Diana, hermana de Apolo, es cazadora, virgen y terriblemente celosa de su pureza. Vive en los bosques con sus compañeras y rodeada de perros. Porta arco y aljaba. Viste quitón corto que le facilita el movimiento en el mundo salvaje. Vela por los cazadores, que tienen la obligación de venerarla. Diana es la diosa protectora de las amazonas, pueblo mítico formado únicamente por mujeres que solo toleraban a los hombres como esclavos e instrumentos de perpetuación de su raza. Las amazonas mutilaban o mataban a los hijos varones y solo conservaban a las hembras, a las que extirpaban un pecho para servirse mejor del arco y la lanza.

Las fuerzas de la naturaleza (o numina) adoptan forma femenina en muchos casos. La Fortuna, dueña de los destinos humanos, porta el cuerno de la abundancia, y Selene rige los ciclos lunares. Son seres femeninos las estaciones (las Horas) y los vientos. La Victoria, que tiene alas y favorece a uno u otro bando, simboliza el triunfo y, si se pinta en la casa, el deseo de paz y prosperidad. Las ninfas aportan juventud y vitalidad a los ríos, que, ancianos como son, descansan echados en el suelo. 


Mujeres seductoras. En el orden espiritual, las Musas. En el orden físico, las tres Gracias y Venus. 

Las Musas representaban el perfeccionamiento del espíritu a través de las diversas artes y técnicas. Inspiran a quien las invoca, y su presencia en el espacio semipúblico de la domus propiciaba en el invitado la iluminación y el entusiasmo.   

Calíope, musa de la poesía épica
En Roma existía la tradición del simposio griego, donde se debatía sobre la naturaleza del deseo amoroso. En el Juicio de Paris se veía a una Venus victoriosa (Venus Victrix), y los generales romanos se encomendaban a su protección, si bien César y después Augusto prefirieron acogerse a una Venus progenitora (Venus Genitrix), como madre del troyano Eneas, héroe fundador del pueblo romano y del linaje (gens) del propio César.

En el arte, había distintos modelos de Venus, heredados del arte griego: la Venus púdica, la Venus desatándose la sandalia, la Venus de los jardines, la Venus Urania, la Venus Anadiomena (surgida de las aguas).

Las mujeres reales no aparecen desnudas. Desnudas, solo diosas o criaturas semidivinas, provocadoras de la seducción física, como las tres Gracias, que gozan de cuerpos perfectos, voluptuosos, llenos de gracia y armonía. Ya sea en las paredes de la casa, ya en espejos, se representan escenas mitológicas eróticas, como las parejas de Ío y Argo, Galatea y Polifemo, o Leda y Júpiter metamorfoseado en cisne. Son éstas fantasías que antes estaban reservadas al lupanar y ahora han invadido el espacio doméstico y cotidiano. 

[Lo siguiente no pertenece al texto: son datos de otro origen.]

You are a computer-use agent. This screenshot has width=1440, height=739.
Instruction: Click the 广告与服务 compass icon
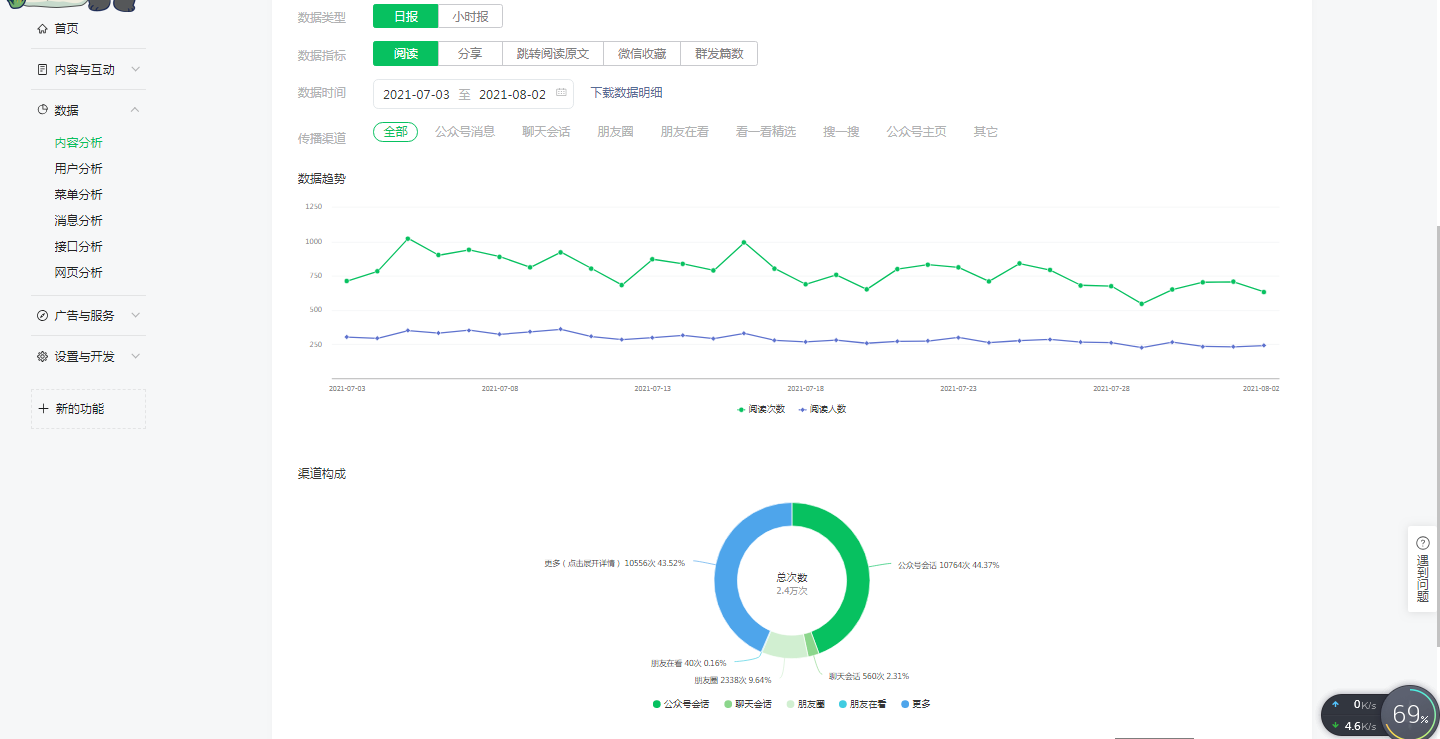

Dioniso, el dios del vino y el teatro, vivía rodeado de mujeres. Aparte su madre Sémele y su esposa Ariadna, le rendían culto las ménades o bacantes (Baco era el nombre que los romanos dieron a Dioniso), que le siguen entusiasmadas (etimológicamente, 'poseídas por el dios') en sus fiestas orgiásticas y escandalosas. Las bacanales fueron prohibidas por el Senado romano el 186 a. C., pero Julio César, 140 años más tarde, las reimplantaría. 

Los cultos dionisíacos se desarrollaban en privado, y así aparecen reflejados en las paredes del famoso triclinio de la Villa de los Misterios de Pompeya, aunque también se ha podido pensar que lo que allí se representa son los preparativos de boda de una joven romana. A Dioniso le acompaña una escolta o tíaso conformada por sátiros y silenos procaces, y por las ménades, cuyas danzas extáticas se desenvuelven en un ambiente frenético.


Cuando se representa una mujer monstruosa, se hace como señal de advertencia: Medea (pues dio muerte a sus propios hijos para vengarse de Jasón) o Pasífae (que concibió un amor nefando con un toro) cumplen el papel simbólico de proteger la casa de criaturas nocivas, papel denominado apotropaico. Las sirenas, seres mitad mujer mitad pájaro, se convierten en antefijas de los tejados. La gorgona Medusa transformaba en piedra a todo aquel que osara mirarla a los ojos. Otro ser fronterizo entre la persona y el monstruo es Hermafrodito, criatura bisexuada que juega con el efecto sorpresa.

El recorrido por el mundo de la mujer en la antigua Roma a través de sus imágenes no ha podido ser más ilustrativo en esta magnífica exposición, cuyas explicaciones culturales hemos tratado de resumir en esta entrada.